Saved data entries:
——

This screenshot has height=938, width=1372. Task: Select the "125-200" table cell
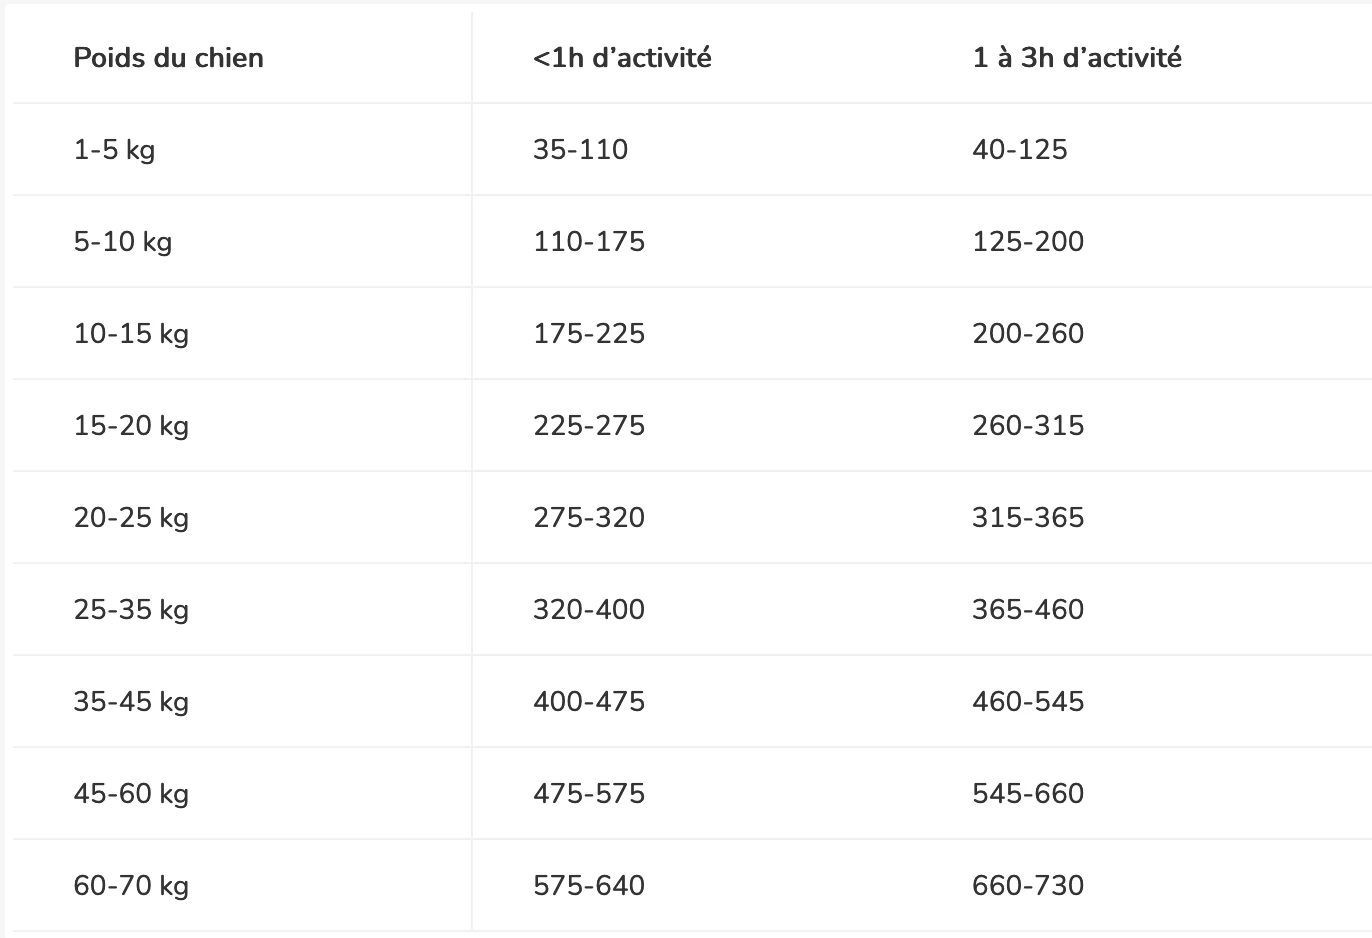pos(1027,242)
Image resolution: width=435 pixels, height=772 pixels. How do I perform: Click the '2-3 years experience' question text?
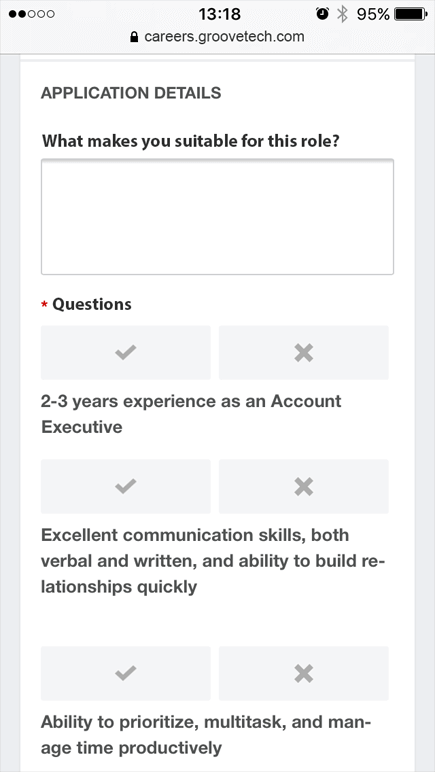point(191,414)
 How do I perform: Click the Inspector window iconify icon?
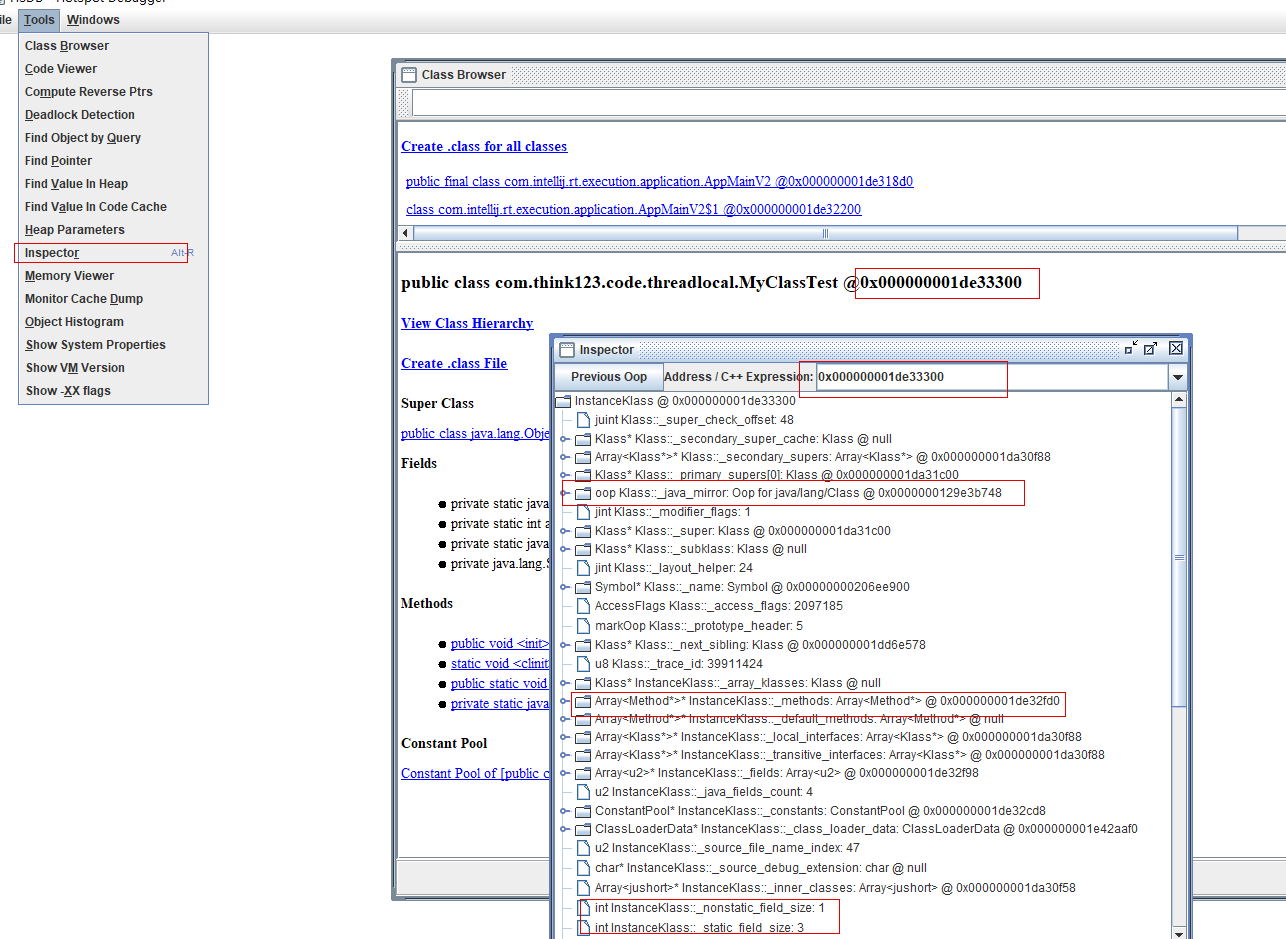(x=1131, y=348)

——

■ Exercise brief ■
Extract exactly the lines from the one containing "Image resolution: width=435" through the last line of the records above, both included, and leave out the pictures.

■ Problem solution ■
Image resolution: width=435 pixels, height=772 pixels. How do I perform: Click the '2-3 years experience' question text?
point(191,414)
 How do I perform: Click the Inspector window iconify icon?
(x=1131, y=348)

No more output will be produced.